Fragen zur Bearbeitung
**a.** Schreiben Sie aus dem Text über den deutschen Immobilien-Investmentmarkt den Abschnitt zwischen „Ein wichtiger und“ und „Upside-Potenzialen führen würde.“ wortgetreu ab, beide Stellen eingeschlossen.
**b.** Führen Sie den Text über den deutschen Immobilien-Investmentmarkt im Anschluss an seinen letzten Satz weiter.

Der deutsche Investmentmarkt boomt. Spürbar gestiegene Transaktionsvolumina und gesunkene Spitzenrenditen, die zwar noch über den Tiefständen von Mitte 2007, gleichzeitig aber unter dem langjährigen Durchschnitt liegen, unterstreichen das große Interesse sowohl nationaler als auch internationaler Investoren an deutschen Immobilien.

Die Treiber vor der Finanzmarktkrise

Die zu beobachtende Dynamik lässt bei manchem Marktteilnehmer Erinnerungen an die Zeit vor der Finanzkrise wach werden und Befürchtungen aufkeimen, dass wir uns bereits erneut in einer Überhitzungsphase befinden. Aber ist die aktuelle Situation wirklich mit den damaligen Boomjahren vergleichbar? Welche Parallelen, aber vor allem auch Unterschiede, lassen sich erkennen, wenn neben dem "gefühlten Unwohlsein" einzelner Akteure die harten Rahmenbedingungen und Einflussfaktoren analysiert werden?

Ein wichtiger und plausibler Grund war das gute gesamtwirtschaftliche Umfeld, das sich in den Jahren 2006 und 2007 in BIP-Wachstumsraten zwischen 3 Prozent und 4 Prozent ausdrückte. Viele Investoren, gerade auch internationale, gingen von vergleichbaren Zuwächsen auch in den Folgejahren aus, was zu erheblichen Mietsteigerungen und somit zu Upside-Potenzialen führen würde.

Von größerer Bedeutung war aber sicherlich das gesamte Finanzierungsumfeld. Durch das Instrument der Verbriefung waren Banken in der Lage, auch große Kredite in weiten Teilen außerhalb ihrer eigenen Bücher zu platzieren und damit das Risiko weiterzugeben. Gleichzeitig kauften sie aber selbst umfangreiche Verbriefungsanteile, sodass es sich letztendlich nur um eine Umverteilung und größere Splittung von Risiken handelte.

Trotzdem führte diese Situation dazu, dass viele Banken bereit waren, Transaktionen zu finanzieren, die sie früher nicht getätigt hätten. Dies äußerte sich zum einen darin, dass in großem Umfang auch Value-add- und opportunistische Käufe begleitet wurden, zum anderen in hohen Loan to Value (LTV)-Relationen. Die durchschnittlichen LTV-Quoten erreichten damals 70 Prozent oder mehr.

Einzelne Deals, auch großvolumige, wurden sogar mit LTV von über 90 Prozent finanziert. Für die Investoren bestand damit die Möglichkeit, mit relativ wenig Eigenkapital große Deals stemmen zu können und durch entsprechende Leverage-Effekte eine Verzinsung auf ihr eingesetztes Equity zu erzielen, das in anderen Anlageklassen, auch in den schon weit gelaufenen Aktienmärkten, nicht zu erreichen war.

(Datensätze)
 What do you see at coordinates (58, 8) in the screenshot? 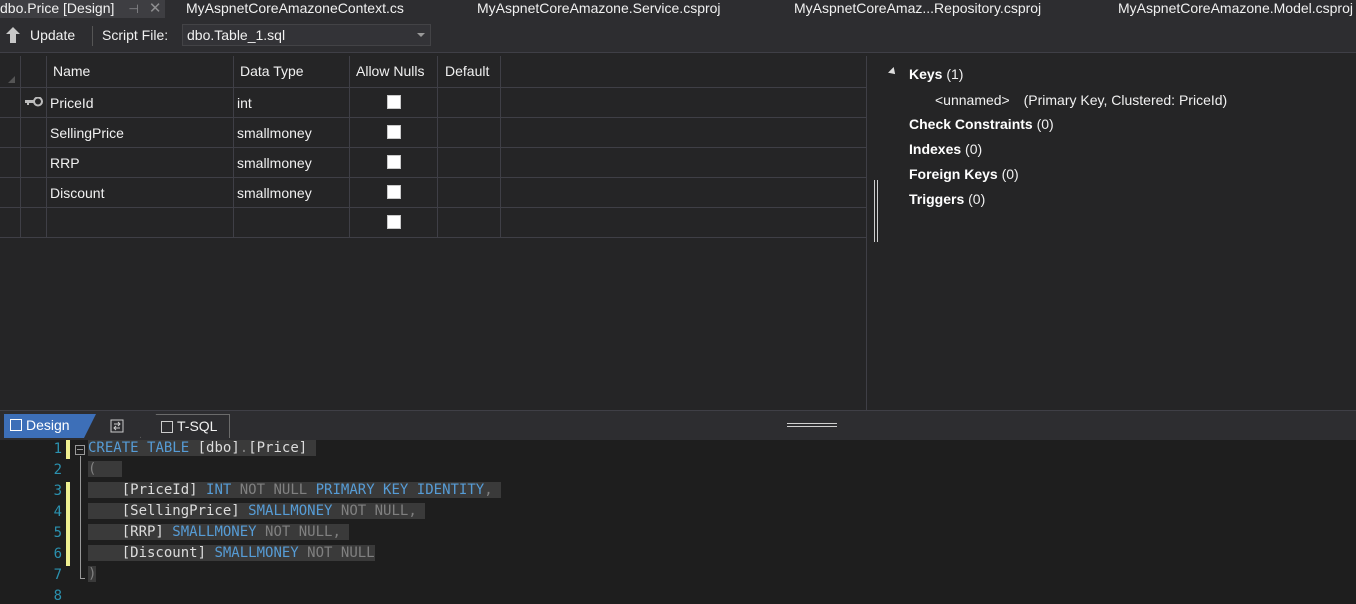
I see `tab-label: dbo.Price [Design]` at bounding box center [58, 8].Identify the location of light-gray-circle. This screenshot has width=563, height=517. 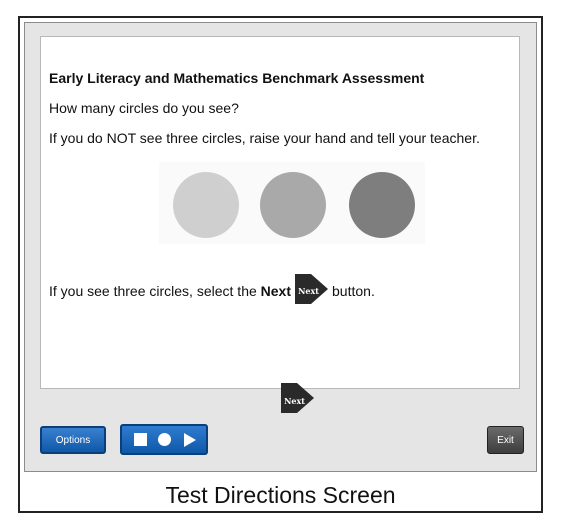
(206, 205). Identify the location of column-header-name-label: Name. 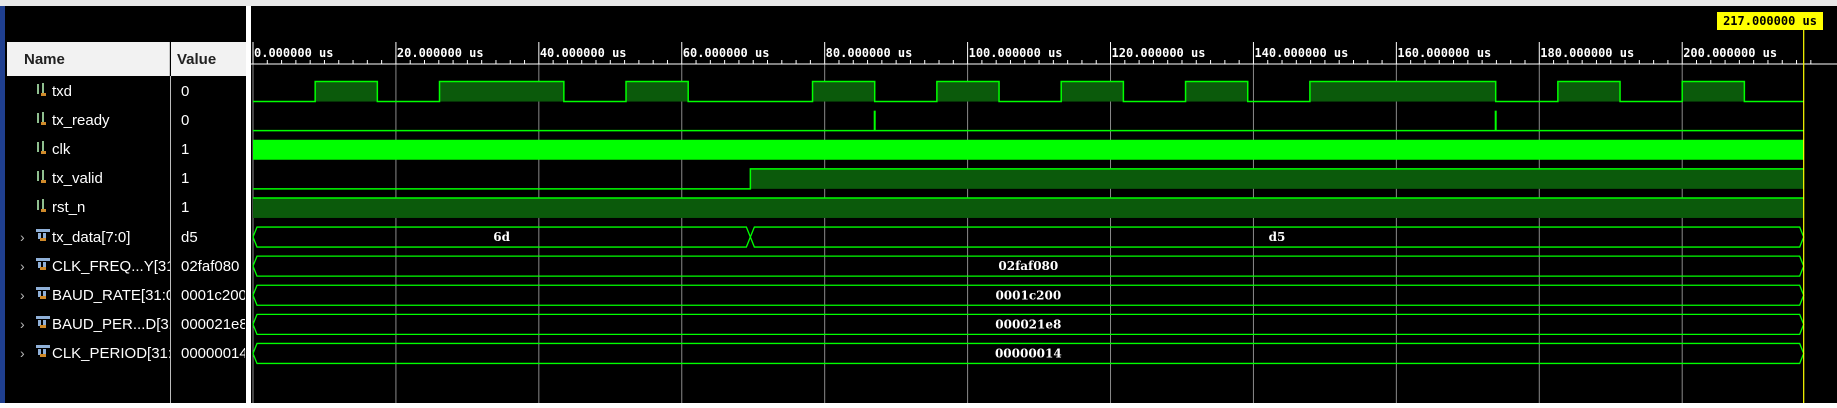
(44, 60).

Lösungen der Übung
**a.**
Ein wichtiger und plausibler Grund war das gute gesamtwirtschaftliche Umfeld, das sich in den Jahren 2006 und 2007 in BIP-Wachstumsraten zwischen 3 Prozent und 4 Prozent ausdrückte. Viele Investoren, gerade auch internationale, gingen von vergleichbaren Zuwächsen auch in den Folgejahren aus, was zu erheblichen Mietsteigerungen und somit zu Upside-Potenzialen führen würde.

**b.**
Dies galt vor allem bei riskanteren Transaktionen, in denen die Projektrendite über den Finanzierungskosten lag und die Leverage-Effekte voll griffen. Genau aus diesem Grund entfielen in den Jahren vor der Finanzkrise auch über 60 Prozent des Investmentumsatzes auf Portfoliodeals, häufig im Valueadd- oder opportunistischen Marktsegment.

Im langfristigen Vergleich sind Portfolioanteile von 25 Prozent bis 35 Prozent die Regel. Auch der mit knapp 80 Prozent hohe Anteil von großen Transaktionen über 50 Millionen Euro am Umsatz, der üblicherweise eher im Bereich von 50 Prozent bis 60 Prozent liegt, unterstreicht die in dieser Zeit gängigen Mechanismen und Markttreiber. "Big was beautiful"!

Das gesamtwirtschaftliche Umfeld heute

Zwar konnte die deutsche Wirtschaft 2010 und 2011 ähnlich zulegen wie 2006 und 2007, verantwortlich hierfür waren aber in erster Linie Nachholeffekte aufgrund des starken Einbruchs 2009. Demgegenüber lag das BIP-Wachstum 2012 (0,7 Prozent) und 2013 (0,4 Prozent) nicht auf einem Niveau, bei dem von außergewöhnlichen Effekten auf die Immobilien- und insbesondere die Vermietungsumsätze auszugehen ist.

Trotzdem legten die Investmentmärkte dynamisch zu. Gleiches gilt für das laufende Jahr, in dem die optimistischen Prognosen von gut 2 Prozent mittlerweile zu Recht wieder spürbar nach unten korrigiert wurden, wie die negative BIP-Entwicklung im zweiten Quartal 2014 zeigt.

Mit anderen Worten: Die Motivation der Investoren in Deutschland viel Geld anzulegen, spiegelt nicht die Erwartungshaltung an überproportionale Wachstumsperspektiven wider. Gesucht wird vielmehr die Stabilität. Innerhalb der Währungsunion steht Deutschland ausgesprochen gut da. Gleiches gilt auch für die Perspektiven der nächsten Jahre.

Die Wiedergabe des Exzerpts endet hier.